---- Input records

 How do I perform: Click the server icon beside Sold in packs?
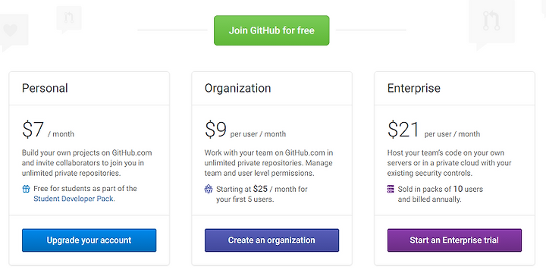pos(391,189)
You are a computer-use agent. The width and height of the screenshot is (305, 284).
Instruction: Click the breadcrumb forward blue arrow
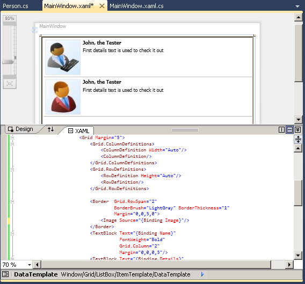[x=202, y=274]
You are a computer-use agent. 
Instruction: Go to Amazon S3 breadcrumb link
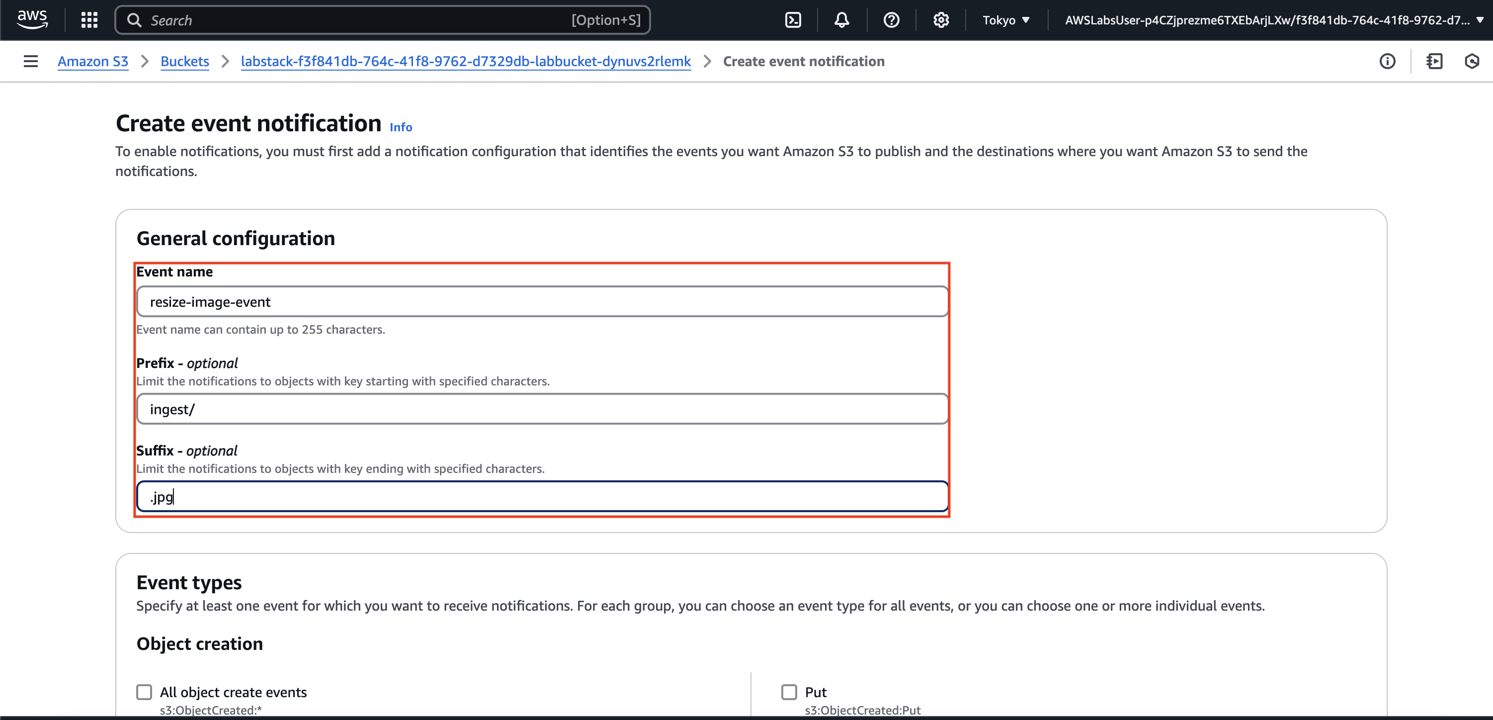click(93, 61)
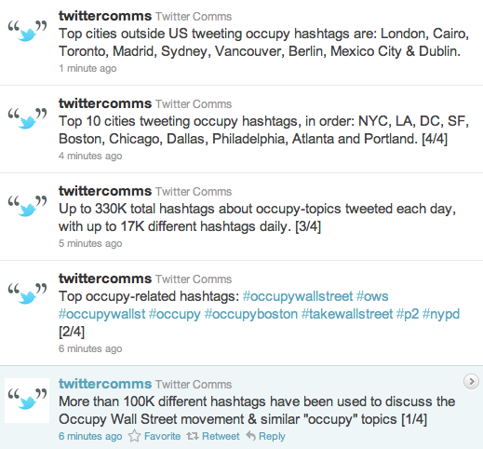
Task: Open the #takewallstreet hashtag
Action: (347, 314)
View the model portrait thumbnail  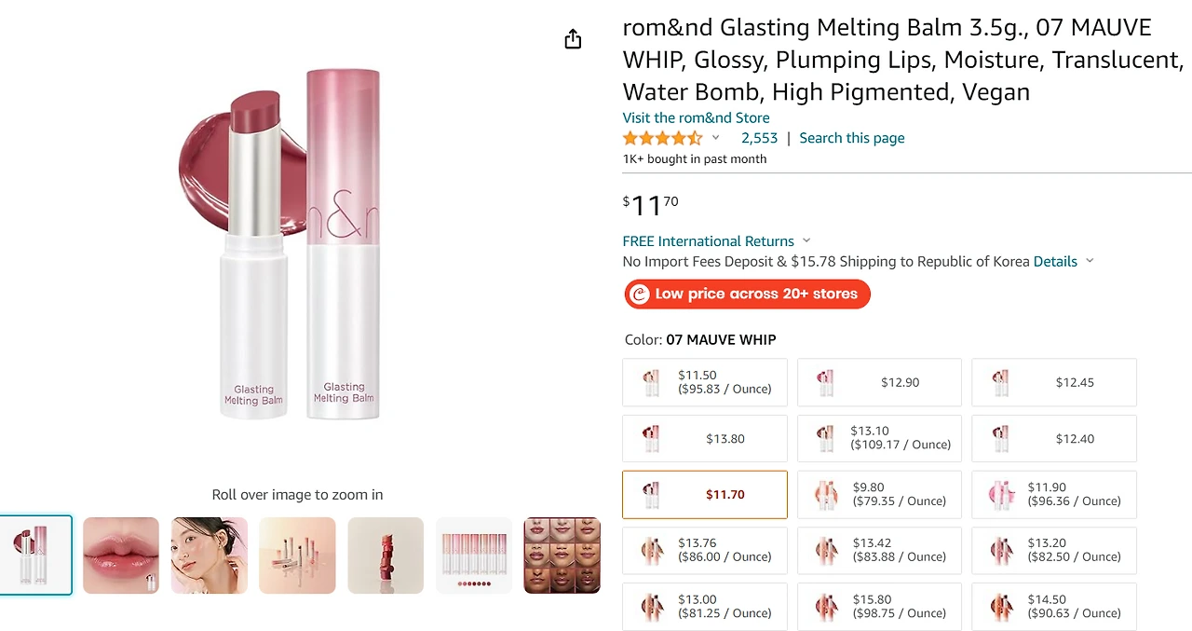(210, 556)
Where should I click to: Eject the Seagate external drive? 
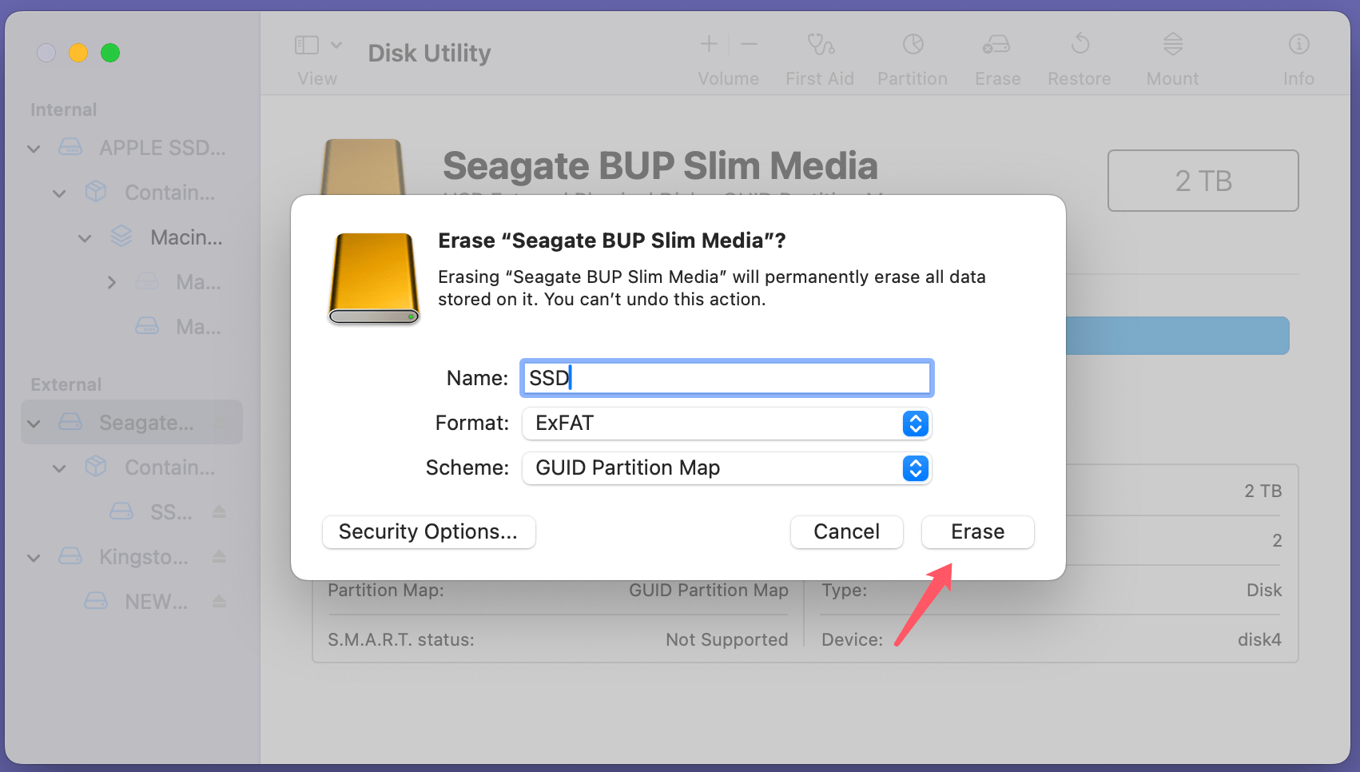pyautogui.click(x=220, y=422)
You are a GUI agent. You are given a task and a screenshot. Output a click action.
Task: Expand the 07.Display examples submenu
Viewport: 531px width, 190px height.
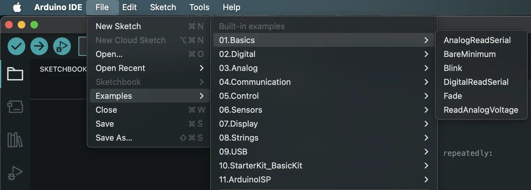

--------

** Direction **
Copy the lines verbatim from the one containing "Where should I" through the end of the data items, both ends included, and leave out the pictures.

** Full solution **
Where should I click to: Eject the Seagate external drive? 
pyautogui.click(x=220, y=422)
You are a GUI agent. You are given a task and a screenshot. Output a click action.
Task: Expand the 07.Display examples submenu
Viewport: 531px width, 190px height.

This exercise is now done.